Germany will not be able to meet its climate targets by increasing renewable energy production alone: energy efficiency must also be progressed. The drive towards greener buildings is creating numerous opportunities in the construction and HVAC sectors.
Renovation of the solar photovoltaic system on the roof of the Südflügel Chancellery (Federal Chancellery’s south wing) is underway in the “solar government district” of Berlin. The system generates more than 200 kilowatts at peak power. © Paul Langrock/Zenit/laif
Around 35 per cent of Germany’s final energy consumption is attributable to buildings. Old buildings are responsible for two-thirds of heat consumption in the residential sector. The country has set a target of reducing the primary energy demand of buildings by 80 per cent by 2050 compared to 2008. In order to meet these targets, the annual rate of energy retrofits in existing building stock will have to double from the current 1 per cent to 2 per cent – and that in a residential construction market already expecting around 5 per cent growth in the coming years. These figures alone illustrate the potential for innovation in the sector.
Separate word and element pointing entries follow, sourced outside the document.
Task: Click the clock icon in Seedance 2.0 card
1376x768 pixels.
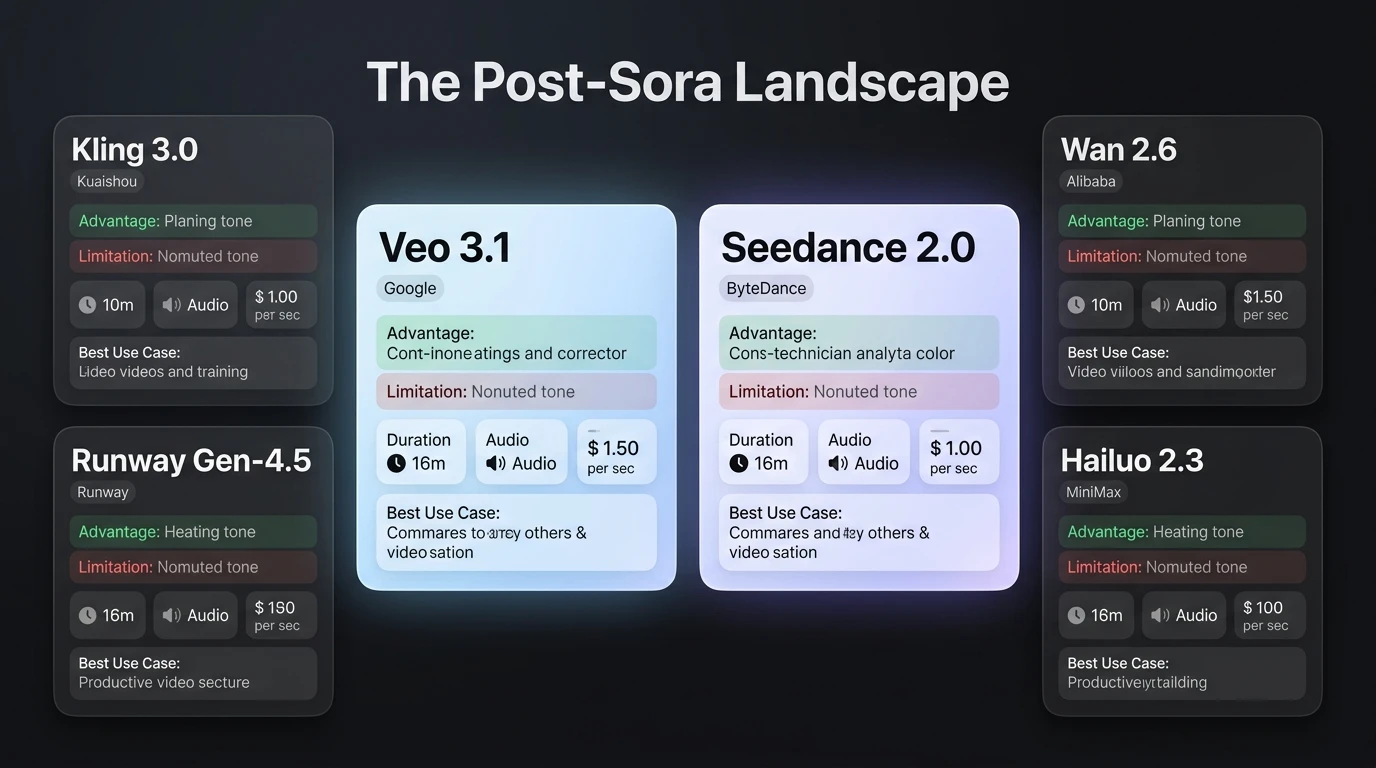Action: tap(739, 463)
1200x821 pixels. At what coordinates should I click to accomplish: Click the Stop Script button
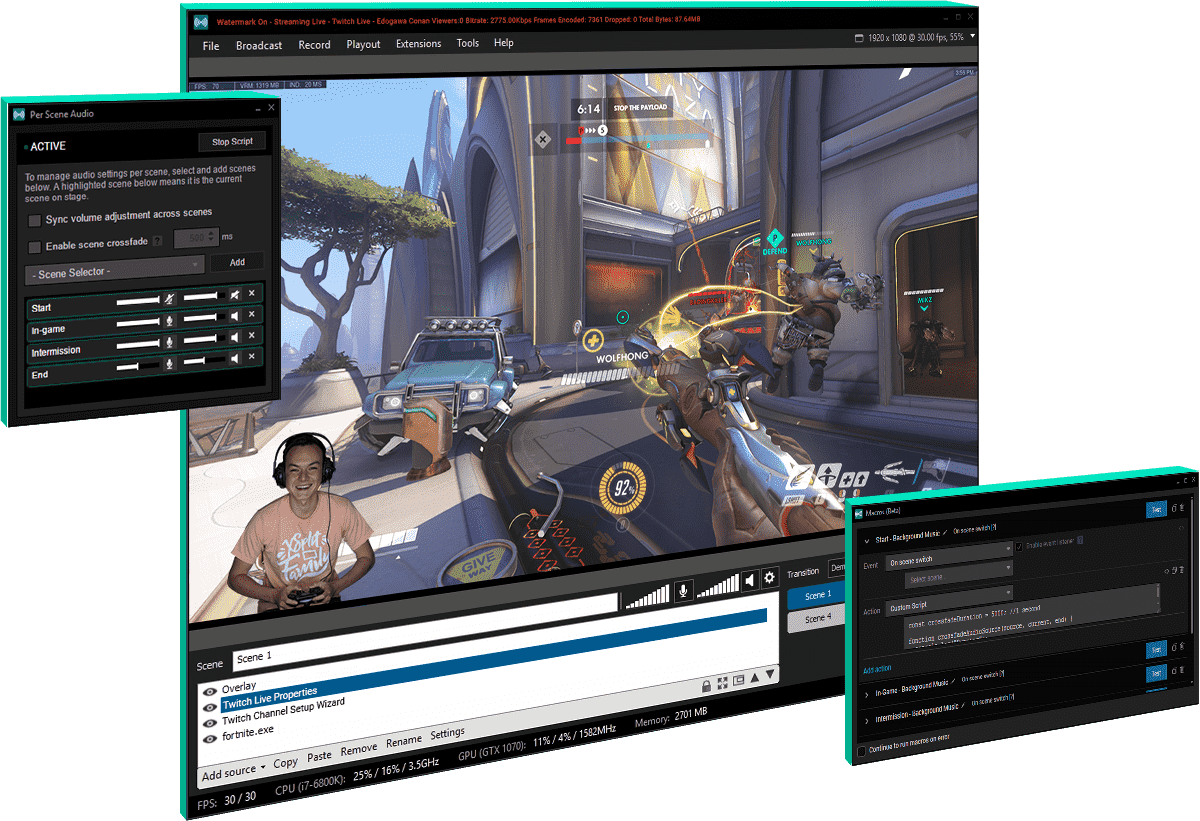[x=231, y=141]
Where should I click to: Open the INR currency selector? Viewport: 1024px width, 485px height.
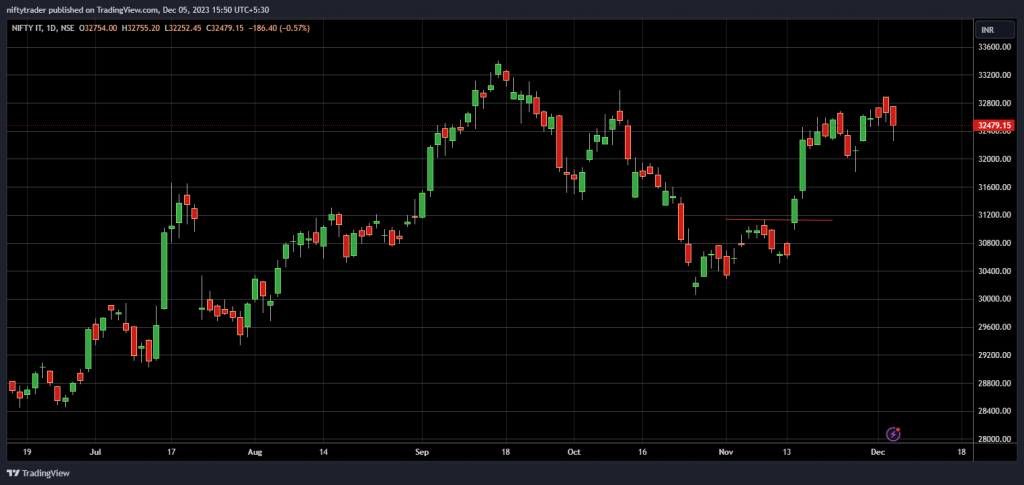tap(990, 30)
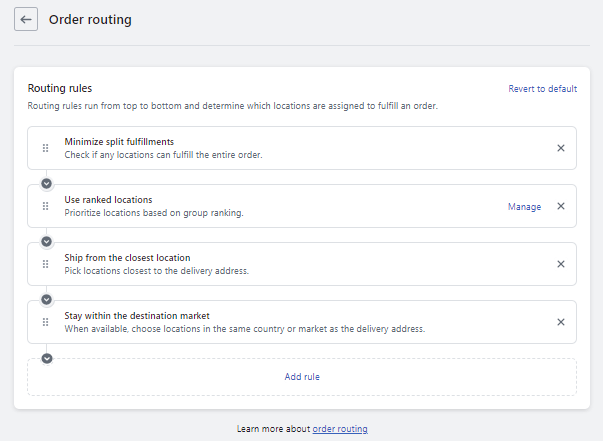Select the Minimize split fulfillments rule title
Screen dimensions: 603x441
[x=119, y=142]
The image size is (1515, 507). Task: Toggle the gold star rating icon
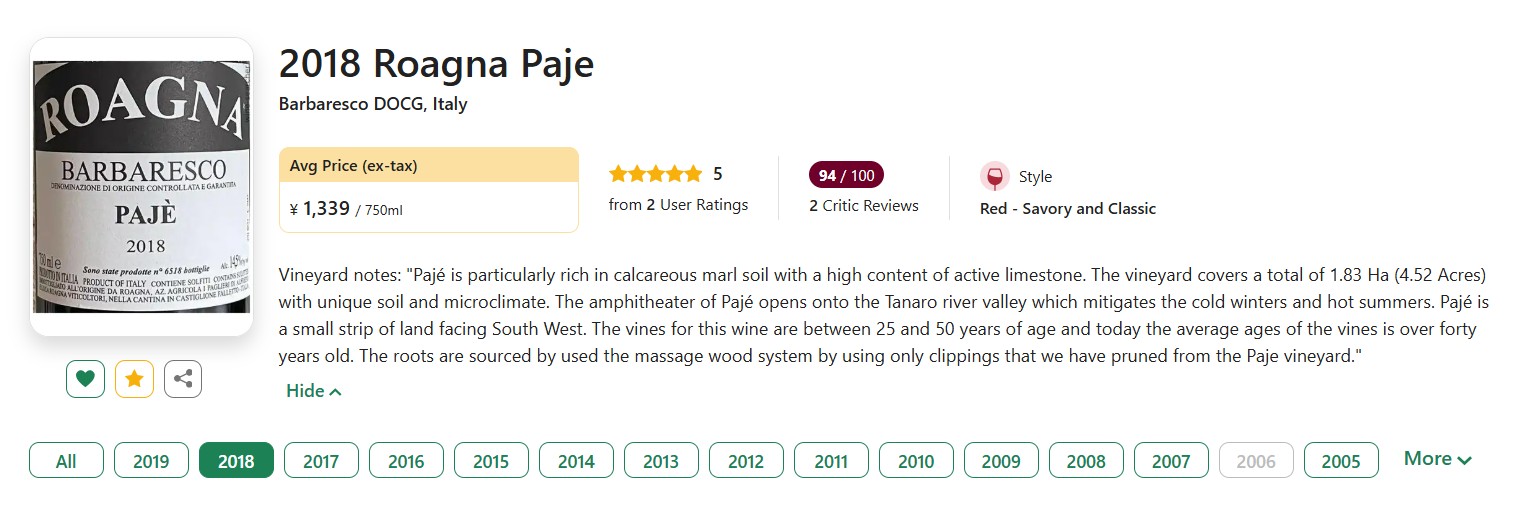[134, 379]
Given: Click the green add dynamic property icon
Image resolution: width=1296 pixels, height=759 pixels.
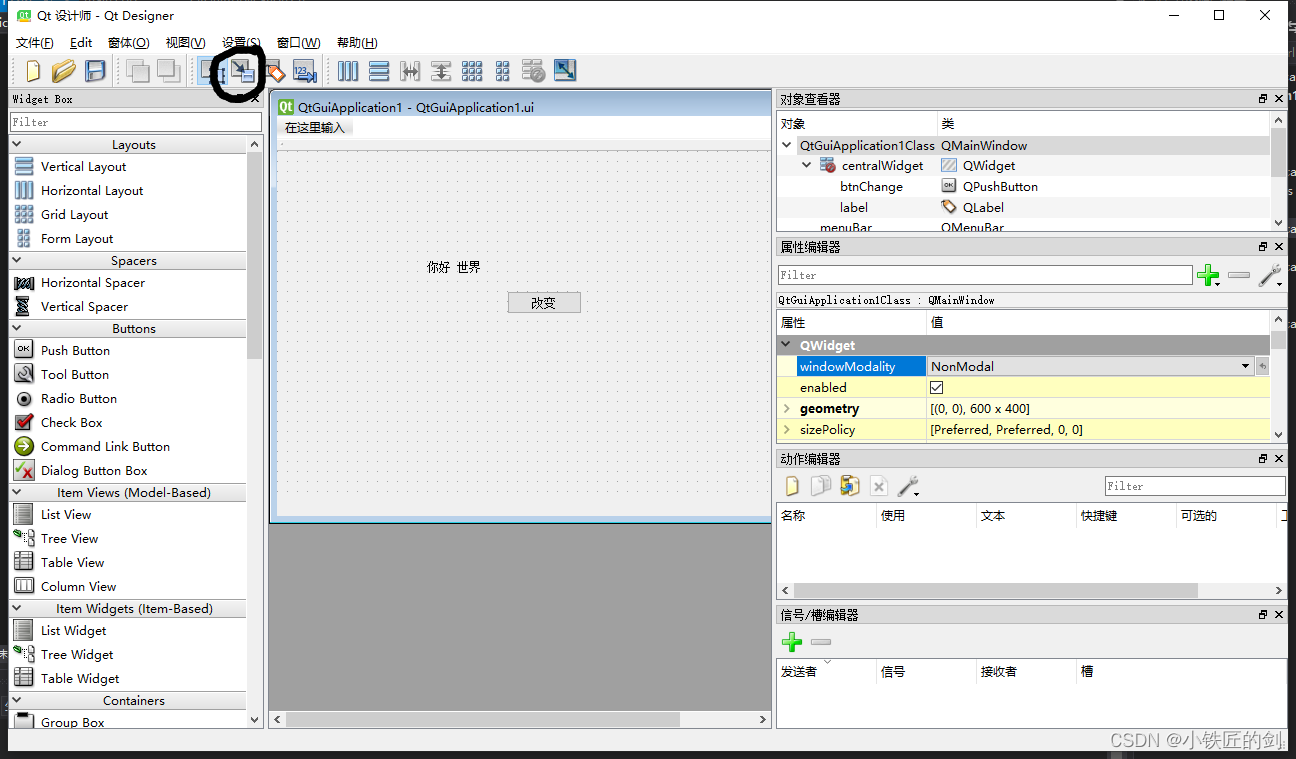Looking at the screenshot, I should point(1209,276).
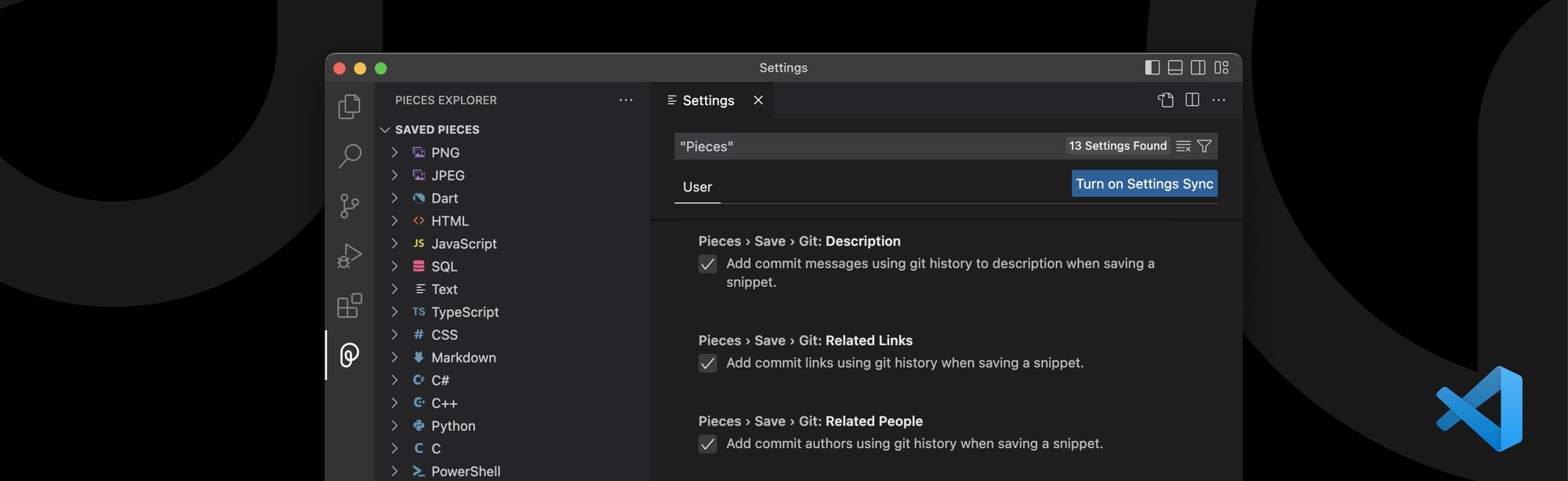
Task: Uncheck Git Description commit messages checkbox
Action: (707, 264)
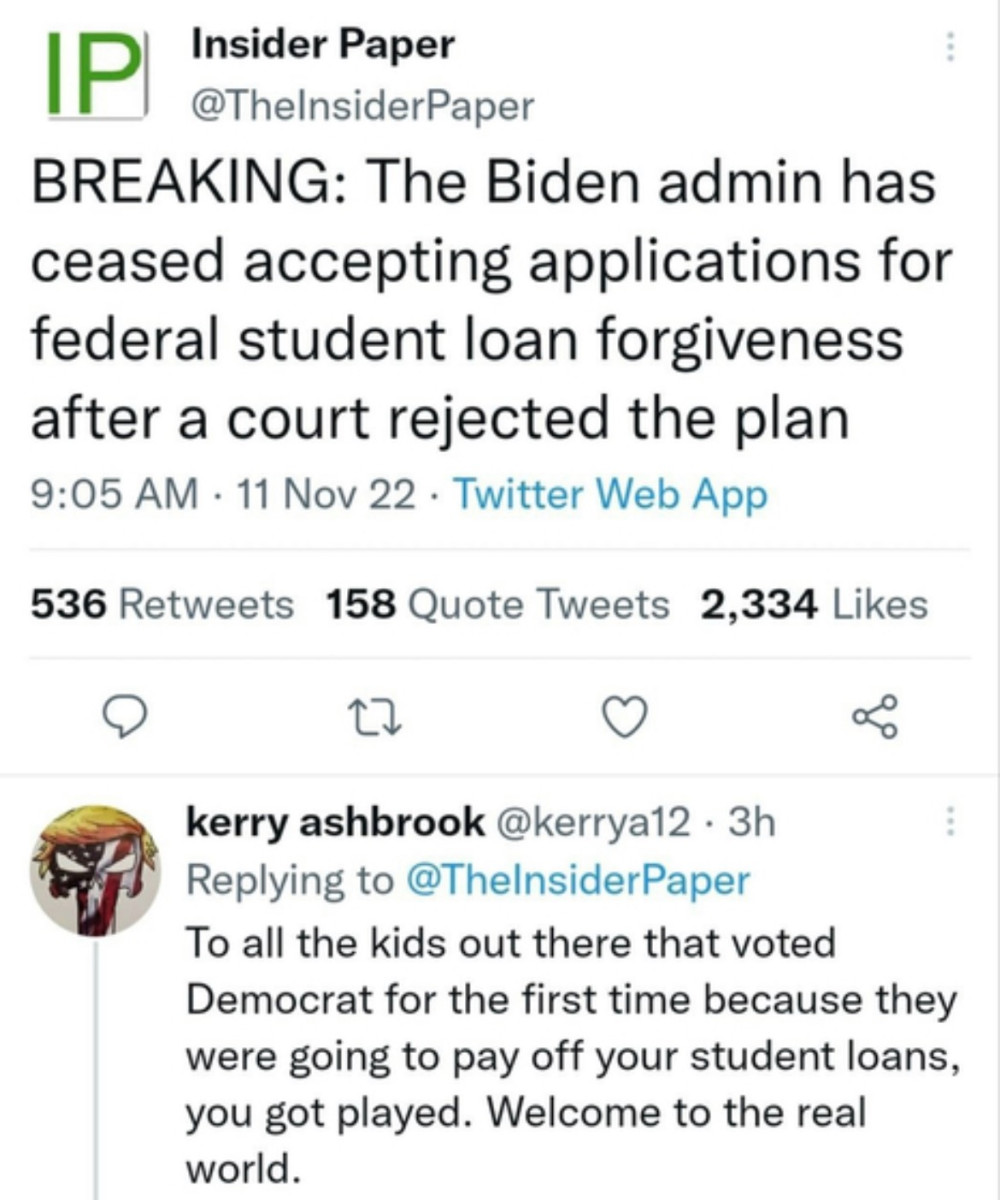Open kerry ashbrook reply options menu
This screenshot has height=1200, width=1000.
950,824
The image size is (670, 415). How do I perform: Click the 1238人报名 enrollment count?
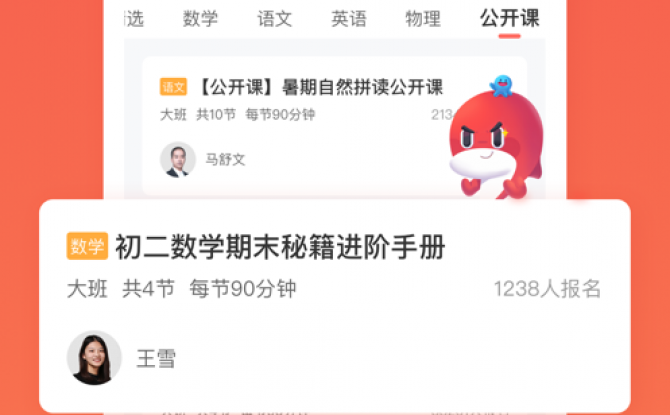(547, 289)
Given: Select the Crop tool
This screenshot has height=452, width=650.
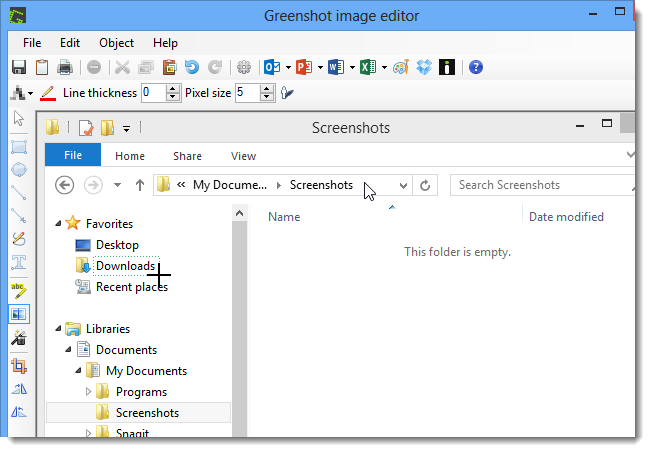Looking at the screenshot, I should click(x=18, y=366).
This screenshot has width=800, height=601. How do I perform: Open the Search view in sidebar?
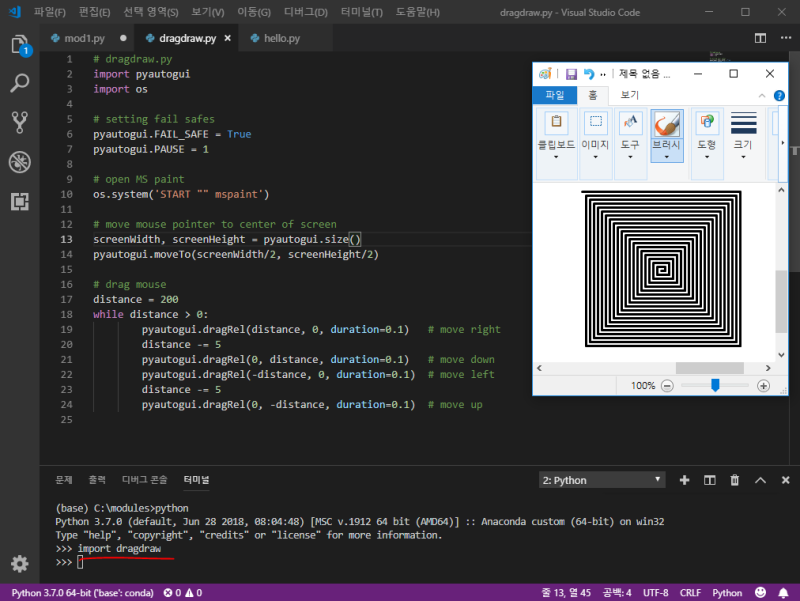19,84
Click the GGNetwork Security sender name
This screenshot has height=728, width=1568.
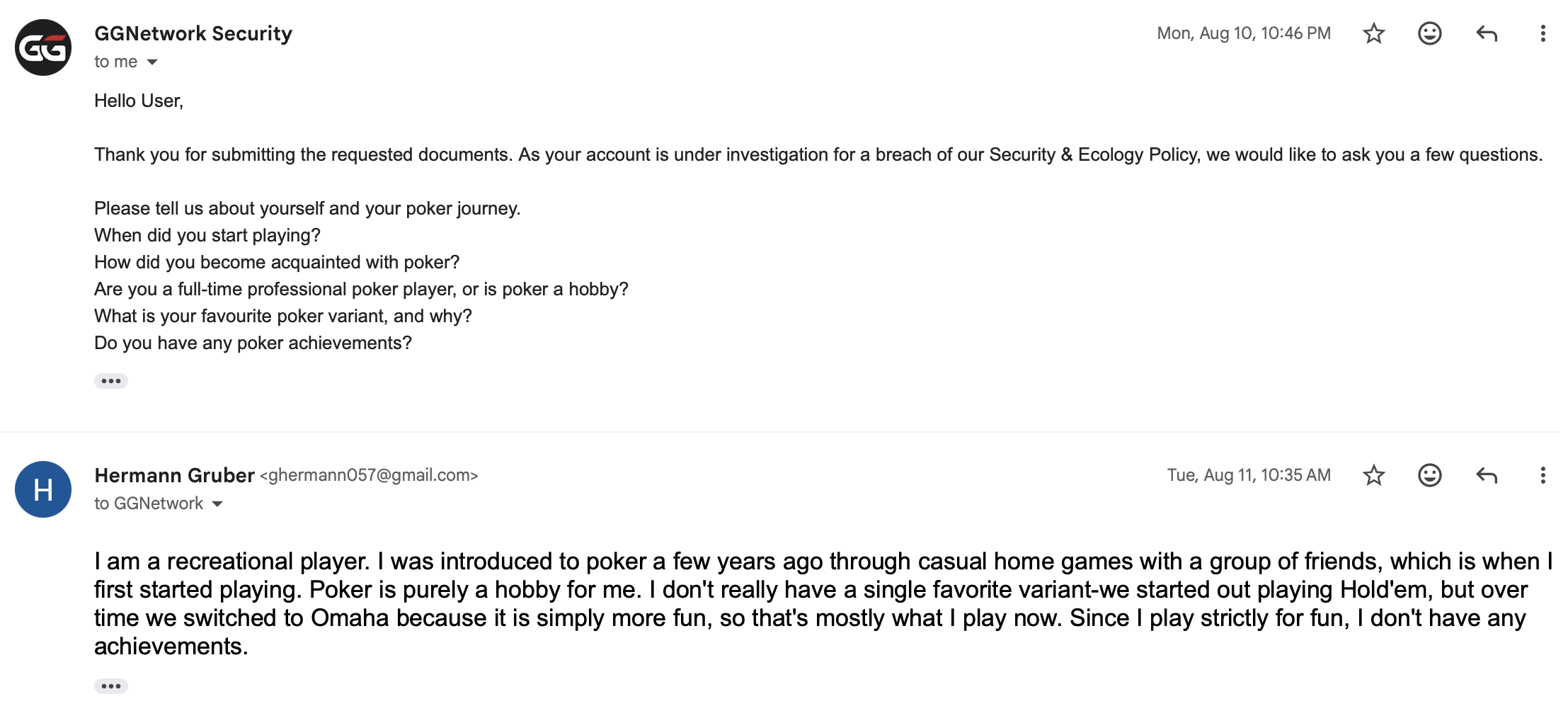(x=193, y=33)
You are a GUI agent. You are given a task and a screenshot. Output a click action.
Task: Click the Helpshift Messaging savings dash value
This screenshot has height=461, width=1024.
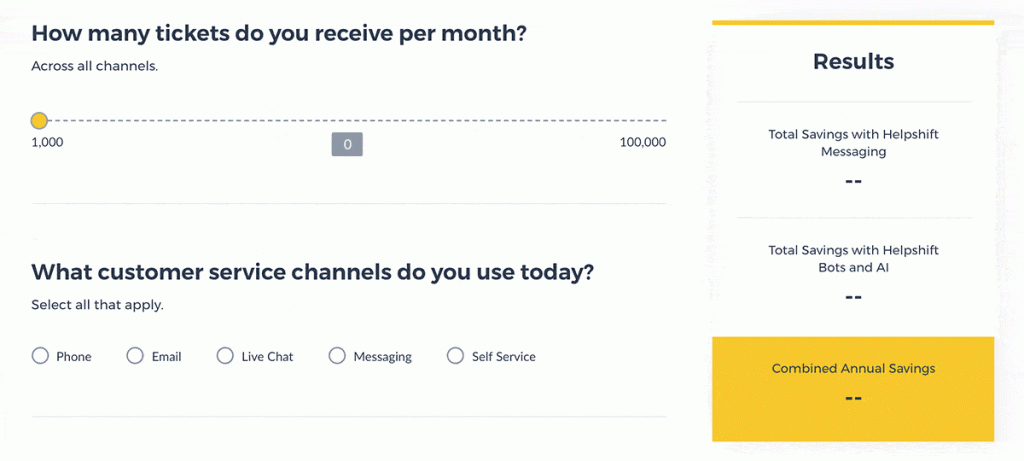pyautogui.click(x=853, y=182)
The government has made substantial efforts to increase energy efficiency in new and existing buildings via a combination of regulations and generous funding programs. Between 2006 and 2016, some 4.6m dwellings received funding for energy efficient refurbishment or construction through the CO2 building renovation program. In addition, the government has passed measures to tighten minimum energy efficiency standards in new builds by 20-25 per cent as of 2016, and to increase the share of renewable energy in heat provision to 14 per cent by 2020.
Germany invests hundreds of millions of euros annually in financing the development and promotion of refurbishment technologies such as Celitement, an environmentally-sustainable cement developed by the Karlsruhe Institute of Technology, whose production uses 50 per cent less energy and emits 50 per cent less CO2 than conventional cement. Another funded project involves the development of high-efficiency vacuum insulation panels.
»Renovation rate in residential buildings must be raised to 2%.«
project manager, Agora Energiewende
Key factors driving progress
Strong demand for new housing – especially in large urban centers – continues to buoy the sector, which is expecting five per cent revenue growth in 2017. Renovation spending by households in 2015 totaled €10.7bn (a 13 per cent increase since 2008). Energy-related expenditures in existing residential buildings likewise grew dramatically in that period, rising 28 per cent to €36.4bn. The German Energy Agency (dena) reports that heating consumption declined by around 9.7 per cent between 2008 and 2015.
Insulation measures have faced criticism that they can lead to higher rents and require the use of environmentally questionable materials, claims that are dismissed by Alexandra Langenheld, energy efficiency project manager at Berlin-based Agora Energiewende. “The true driver of cost increases is not the introduction of new efficiency standards but the demand for housing in combination with a short supply in urban areas.”
There is still much to be done in order to achieve the 2050 target. “The renovation rate in residential buildings must be raised to two per cent,” Langenheld says. The sector will only be successfully “decarbonized”, she maintains, if there is “energetic renovation of existing buildings towards the minimal standards that exist for new ones.”
The challenge ahead presents opportunities for foreign investment: “meeting climate change mitigation targets will require considerable investments in both building insulation and heating systems,” she says. Although construction and heating are both highly consolidated industries in Germany, rapid growth and the vast sums being invested in efficient construction and renovation and efficient heating systems mean the sectors are attractive for new market entrants with innovative products and services.
Solar platform Sunroof © E.ON Energie Deutschland
Energy efficiency investments
The government’s push for greater energy efficiency is creating diverse opportunities for innovative companies at home and abroad.
- U.S. tech giant Google is partnering with German utility E.ON to introduce its smart solar platform Sunroof (picture above) in Germany’s residential market.
- Norwegian company Mjøsplast (part of Strukturplast) and German high-tech polymer manufacturer Covestro have collaborated to develop polyurethane foam insulation elements that have been shown to dramatically reduce energy use in homes.
- Dutch grid operator TenneT and German solar battery manufacturer Sonnen have launched a pilot project to test power grid stabilization using Sonnen’s decentralized home energy storage systems.
- Last year Sonnen raised €76m ($82m) in a funding round that added Chinese wind turbine maker Envision to a list of shareholders that includes General Electric and Czech Inven Partners.